▶ **The task**: Print out all of the records exactly; no picture belongs in the result.

====== Dataset content

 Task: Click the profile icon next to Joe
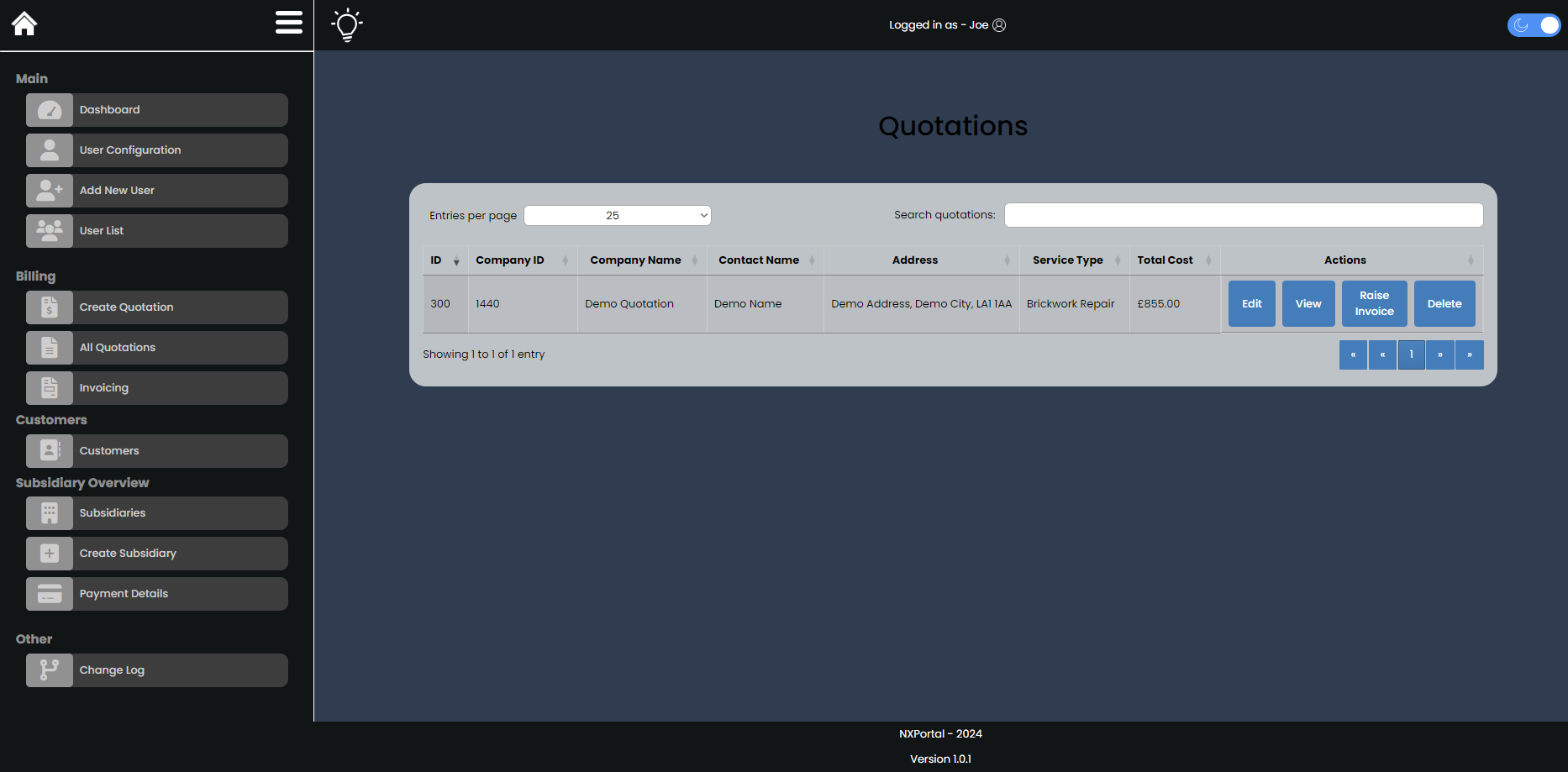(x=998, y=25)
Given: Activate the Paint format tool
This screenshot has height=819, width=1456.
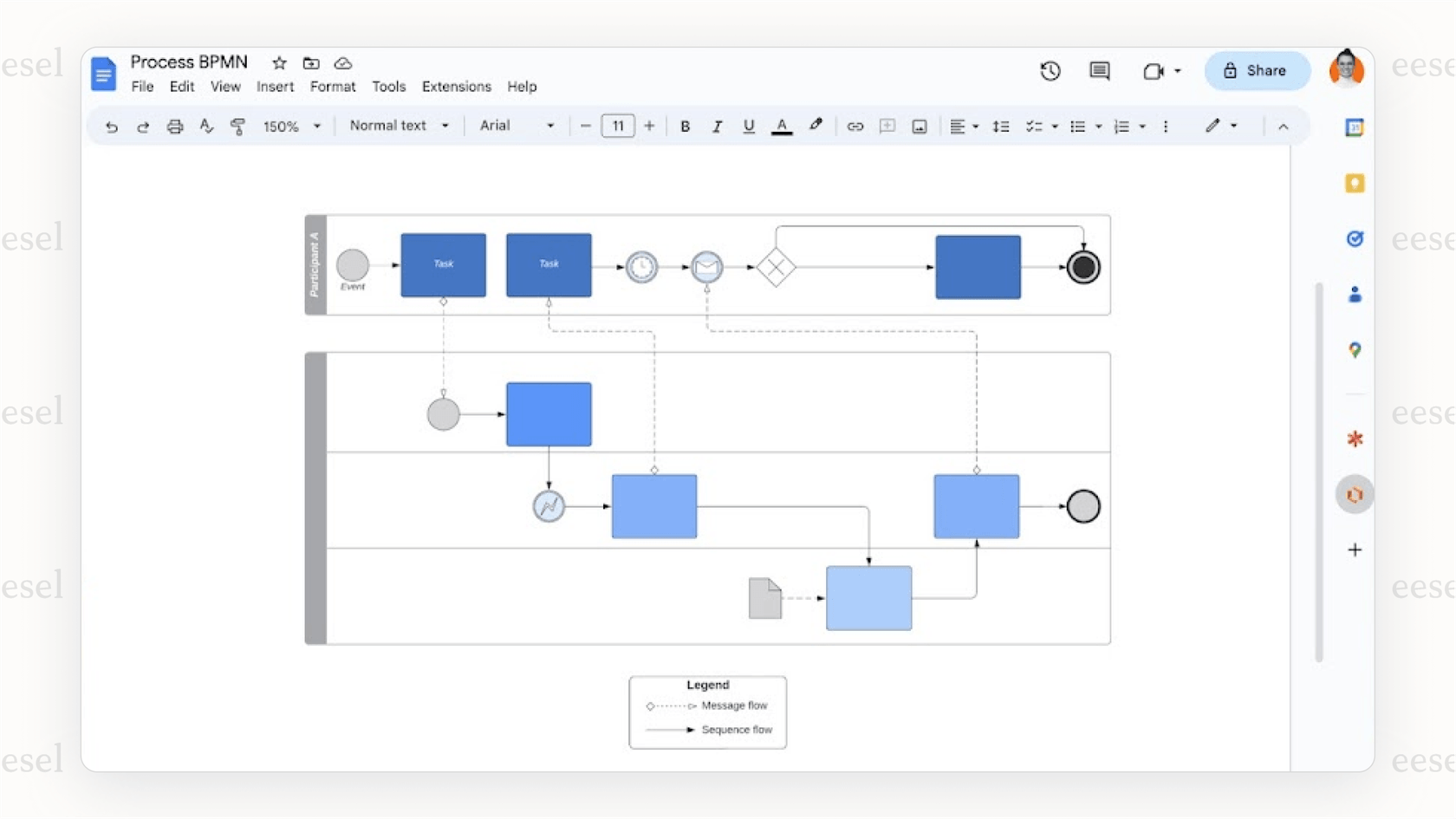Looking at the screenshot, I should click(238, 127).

============

▶ **Answer for the task**:
 Task: Click the profile icon next to Joe
(x=998, y=25)
Given: Activate the Paint format tool
This screenshot has height=819, width=1456.
Looking at the screenshot, I should click(238, 127).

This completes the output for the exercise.